Der Besuch des Muslims bei seinem muslimischen Bruder gehört zu den Pflichten, die er erfüllen soll, besonders bei glücklichen oder traurigen Anlässen. Diesbezüglich sagte der Prophet : "Das Gleichnis der Gläubigen in ihrer gegenseitigen Freundschaft und Barmherzigkeit sowie ihrem Mitgefühl füreinander ist wie der Körper eines Menschen: Wenn ein Glied leidet, so leidet der ganze Körper an Schlaflosigkeit und Fieber." Von Al-Buchârî und Muslim überliefert.
 
Für den Besuch gibt es verschiedene Anstandsregeln, die der Muslim einhalten soll, je nach dem Grund des Besuchs, und zwar wie folgt:
 
Gratulationsbesuch
 
Allâh der Gepriesene nahm die Reue vom geehrten Gefährten Ka’b ibn Mâlik und dessen beiden Gefährten Hilâl ibn Umaiya und Murâra ibn Ar-Rabi an, die ohne eine plausible Entschuldigung zu Hause blieben, als die Muslime zum Kampf gegen die Römer im Feldzug von Tabuk aufbrachen. Ihre Reue wurde im Qurân geoffenbart, und es kam ein Mann zu Ka’b geeilt, um ihm die frohe Botschaft zu verkünden, und er rief ihm zu: "O Ka’b ibn Mâlik, freu dich über eine frohe Botschaft für dich!" Ka’b beeilte sich zur Moschee, wo sich der Gesandte Allâhs aufhielt. Da stand Talha ibn Ubaidullâh auf und eilte zu ihm, um ihm die Hand zu geben und zur Annahme seiner Reue von Allâh zu gratulieren. Als Ka’b zum Gesandten Allâhs gelangte, gratulierte ihm dieser, verkündete ihm die frohe Botschaft und sagte zu ihm: "Freu dich über den besten Tag, der dir widerfährt, seit dich deine Mutter zur Welt brachte!" Von Al-Buchârî überliefert. Und so gratuliert der Muslim seinem Bruder und besucht ihn, wenn ihm etwas Gutes geschieht, wie die Heirat, ein Neugeborenes, ein Erfolg, ein Gewinn, wenn er einem Unglück entkommt, wenn ein Verwandter von ihm, der verreist war, zurückkehrt oder Ähnliches. Beim Gratulationsbesuch soll der Muslim folgende Anstandsregeln einhalten:
 
- Freude und Glück zeigen: Auch wenn der Besucher betrübt ist, soll er als Teilnahme gegenüber seinem Bruder Freude zeigen.
 
- Sich gegenseitig die Hand geben und umarmen: Dazu sagt der Prophet : "Gebt euch gegenseitig die Hand, dann verschwindet der Groll!" Von Imâm Mâlik überliefert.
 
- Ein Geschenk mitnehmen, soweit dies möglich ist: Denn dies zeigt die Gefühle der Liebe und Freude noch mehr.
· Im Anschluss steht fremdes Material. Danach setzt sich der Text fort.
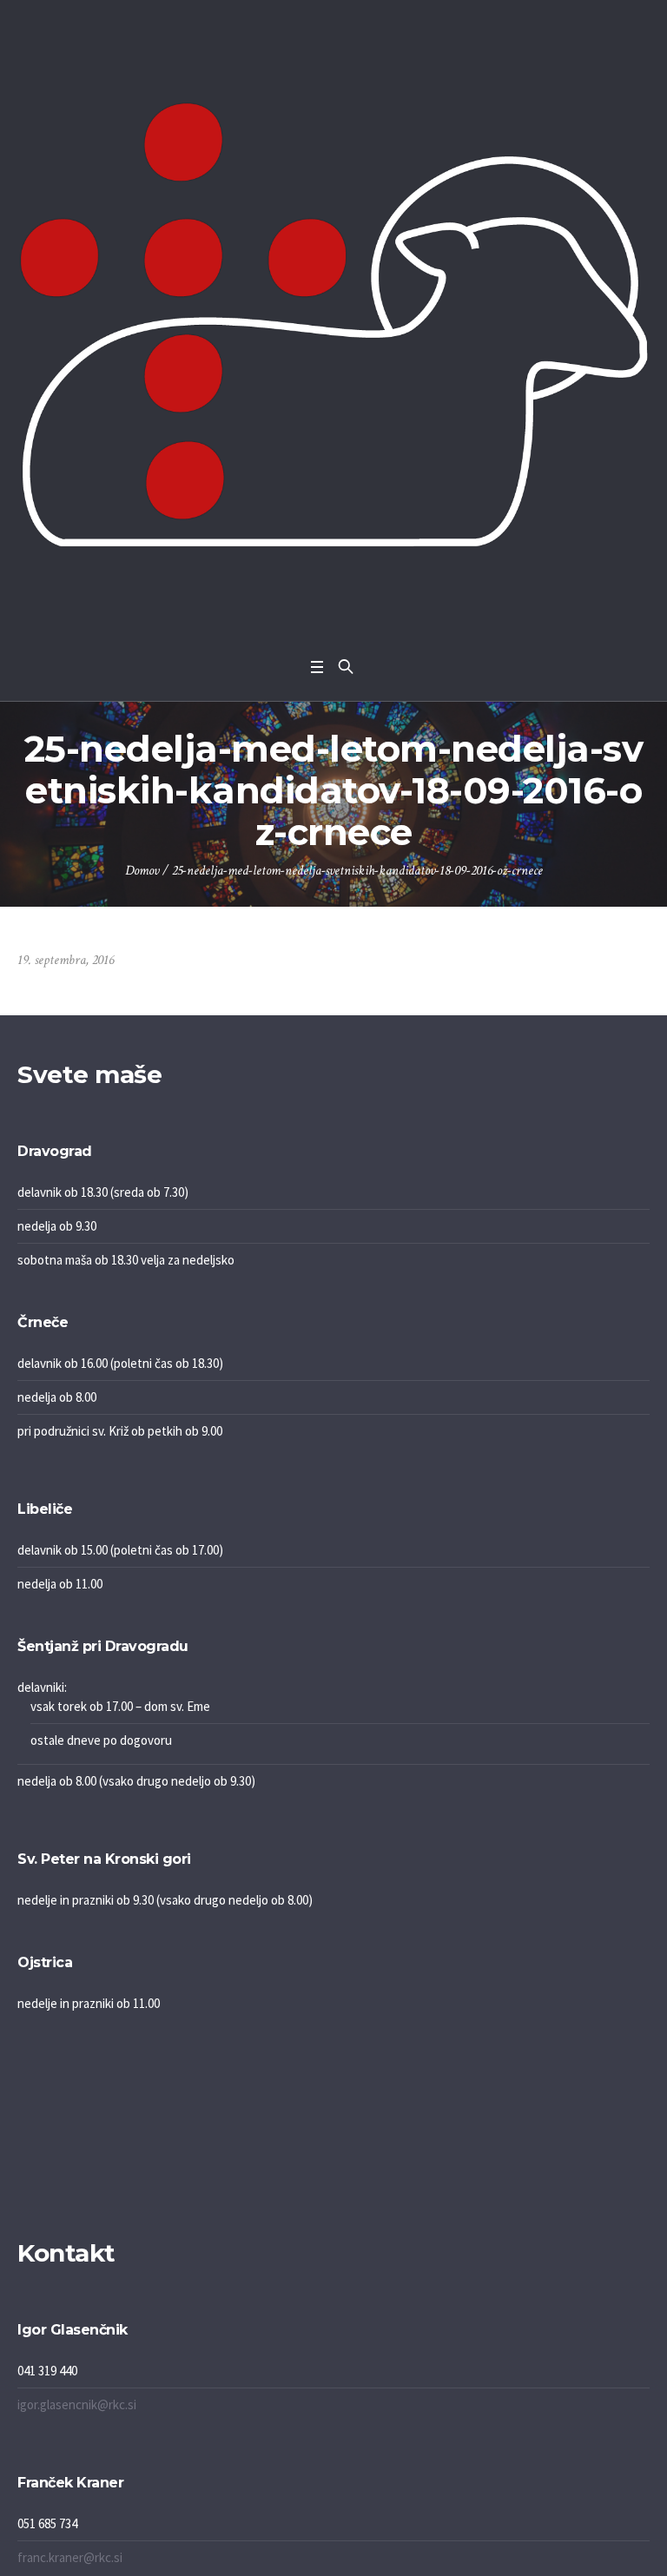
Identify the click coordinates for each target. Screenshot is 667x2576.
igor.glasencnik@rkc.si (76, 2404)
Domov (142, 871)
Der Prophet sagte: "Beschenkt euch gegenseitig, dann werdet ihr euch lieben!" Von Mâlik überliefert. Er sagte auch: "Beschenkt euch gegenseitig, denn das Geschenk reinigt das Herz vom Groll!" (Vom Neid, Zorn, von der Wut und Feindschaft.) Von At-Tirmidhî und Ahmad überliefert.
 
- Die entsprechenden Gratulationsformeln benutzen: Falls man zum Beispiel zu einem Neugeborenen gratuliert, dann sagt man: "Möge Allâh dein Kind gut erziehen!" oder "Möge Allâh dir segnen, was dir geschenkt wurde, mögest du dem Schenkenden danken, möge Allâh dir seine Pietät gewähren und möge es seine Vollreife erlangen!" Wenn man zur Heirat gratuliert, dann sagt man: "Möge Allâh dir deine Gattin segnen, dich segnen und euch beide in Güte vereinen!" Von At-Tirmidhî überliefert. Wenn man zu einem neuen Kleidungsstück gratuliert, sagt man: "Trag es, bis es abgenutzt ist, und möge Allâh es dir ersetzen! Trag etwas Neues, leb lobenswert und stirb als Märtyrer!" Beim Beglückwünschen zu Festen sagt man: "Möge Allâh von uns und von euch die guten Taten annehmen!"
 
Der Kondolenzbesuch und der Besuch zum Trösten
 
Dscha’far ibn Abû Tâlib fiel bei einer Schlacht als Märtyrer. Als der Prophet davon erfahren hatte, ging er die Familie Dscha’fars besuchen: Er versammelte dessen kleine Kinder und küsste sie. Da fragte ihn Asmâ, die Frau Dscha’fars: "O Gesandter Allâhs, hast du etwas von Dscha’far erfahren?" Er sagte: "Ja, er ist heute gefallen." Da begann Asmâ zu weinen und der Gesandte tröstete sie, er kehrte dann in sein Haus zurück und sagte: "Bereitet das Essen für die Familie von Dscha’far vor, denn sie sind jetzt wohl bekümmert!" Von At-Tirmidhî überliefert.
 
Die Kondolenz tröstet die Hinterbliebenen und lindert deren Trauer, Besorgnis und Schmerz. Der Prophet sagte: "Wer einem Hinterbliebenen zu dessen Unglück kondoliert, bekommt die gleiche Belohnung." Von At-Tirmidhî und Ibn Mâdscha überliefert. Eines Tages fragte der Prophet einige seiner Gefährten: "Wen haltet ihr für einen Kinderlosen?" Sie antworteten: "Wer keine Kinder bekommt." Er erwiderte: "Dies ist nicht der Kinderlose, es ist vielmehr der Mann, der keines seiner Kinder darbot [durch den Tod verlor]." Und er sagte ferner: "Wer drei seiner unreifen Kinder durch den Tod verloren hat, dem werden sie ein guter Schutz vor dem Höllenfeuer sein." Da sagte Abu Dharr: "Ich habe zwei verloren!" Der Prophet erwiderte: "Und zwei." Da meinte Ubai ibn Ka'ab, der beste Qurân-Rezitator: "Ich habe eins verloren!" Er entgegnete: "Und eins." Von Ibn Mâdscha überliefert.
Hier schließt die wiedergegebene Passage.